Long story short: “The two newly derived weighted classification rules did not perform better than the existing list-based rules in terms of overall agreement,” according to Dr. Petri.
“We don’t think that weighting all the criteria, which is what the EULAR/ACR and weighted SLICC 2012 rules do, adds to the performance of the criteria set, and in fact it makes it much more difficult for clinicians to use when there’s a complicated weighting system, unless it’s web-based or there’s an app for it. And to be honest, clinicians are so busy that they’re probably not going to take time out in a clinic visit to go use the web or an app. Our criteria need to be user friendly,” she continued.
So which of the four classification systems is most user friendly? The EULAR/ACR criteria can be dismissed on that score because they are supposed to be used only for research, according to the rheumatologist.
“I think the SLICC 2012 criteria are very useful for clinicians because they have the highest sensitivity. And what a clinician wants is not to miss a diagnosis and to start treatment early,” Dr. Petri said.

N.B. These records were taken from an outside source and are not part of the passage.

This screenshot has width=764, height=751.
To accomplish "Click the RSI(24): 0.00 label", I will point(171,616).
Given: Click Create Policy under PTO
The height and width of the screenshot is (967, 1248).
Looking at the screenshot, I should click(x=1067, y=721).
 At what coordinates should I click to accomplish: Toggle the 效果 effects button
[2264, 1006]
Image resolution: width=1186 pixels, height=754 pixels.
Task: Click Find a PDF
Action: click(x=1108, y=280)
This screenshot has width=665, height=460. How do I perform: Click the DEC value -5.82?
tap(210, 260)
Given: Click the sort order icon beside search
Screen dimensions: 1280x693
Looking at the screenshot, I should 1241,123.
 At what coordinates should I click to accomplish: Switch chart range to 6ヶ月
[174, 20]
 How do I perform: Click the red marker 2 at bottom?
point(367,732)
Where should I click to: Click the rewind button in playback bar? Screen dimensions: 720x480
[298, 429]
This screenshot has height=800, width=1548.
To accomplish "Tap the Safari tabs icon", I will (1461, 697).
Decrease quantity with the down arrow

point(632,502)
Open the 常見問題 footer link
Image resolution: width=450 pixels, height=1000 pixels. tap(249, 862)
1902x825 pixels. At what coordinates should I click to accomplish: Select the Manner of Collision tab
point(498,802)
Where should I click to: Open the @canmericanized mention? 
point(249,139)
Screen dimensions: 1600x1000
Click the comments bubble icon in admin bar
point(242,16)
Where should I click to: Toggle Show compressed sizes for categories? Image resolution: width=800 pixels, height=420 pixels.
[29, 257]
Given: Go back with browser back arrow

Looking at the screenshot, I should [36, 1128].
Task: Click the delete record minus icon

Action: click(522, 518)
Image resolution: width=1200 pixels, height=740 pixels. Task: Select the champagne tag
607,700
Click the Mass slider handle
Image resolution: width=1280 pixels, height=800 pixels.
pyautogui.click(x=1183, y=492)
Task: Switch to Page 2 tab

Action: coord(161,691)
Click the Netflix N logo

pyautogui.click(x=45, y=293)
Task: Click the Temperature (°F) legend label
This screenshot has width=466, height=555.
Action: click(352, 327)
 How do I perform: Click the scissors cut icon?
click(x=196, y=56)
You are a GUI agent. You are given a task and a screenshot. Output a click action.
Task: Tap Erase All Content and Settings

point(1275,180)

To develop the weighted SLICC criteria, whose future at this point doesn’t look bright, she and her coinvestigators redeployed the same physician-rated patient scenarios used to develop the nonweighted 2012 SLICC classification criteria and assigned each of the potential manifestations of SLE a specific point score. For example, acute cutaneous manifestations received 16 points, serositis 9, oral ulcers 16, thrombocytopenia 15, and so forth. Under this system, a patient with a score of at least 56 points, or lupus nephritis, or least one clinical and one immunologic component of SLE was classified as having the disease.
Dr. Petri reported having no financial conflicts regarding her study, supported by the National Institutes of Health.
SOURCE: Petri MA et al. Arthritis Rheumatol. 2018;70(Suppl 10): Abstract 1712.
REPORTING FROM THE ACR ANNUAL MEETING
Key clinical point: The 2012 SLICC SLE classification criteria are best suited for clinical practice.
Major finding:
Study details: This study compared the sensitivity, specificity, and overall agreement with physician diagnosis of four different sets of SLE classification criteria.
Disclosures: The study was supported by the National Institutes of Health. The presenter reported having no financial conflicts.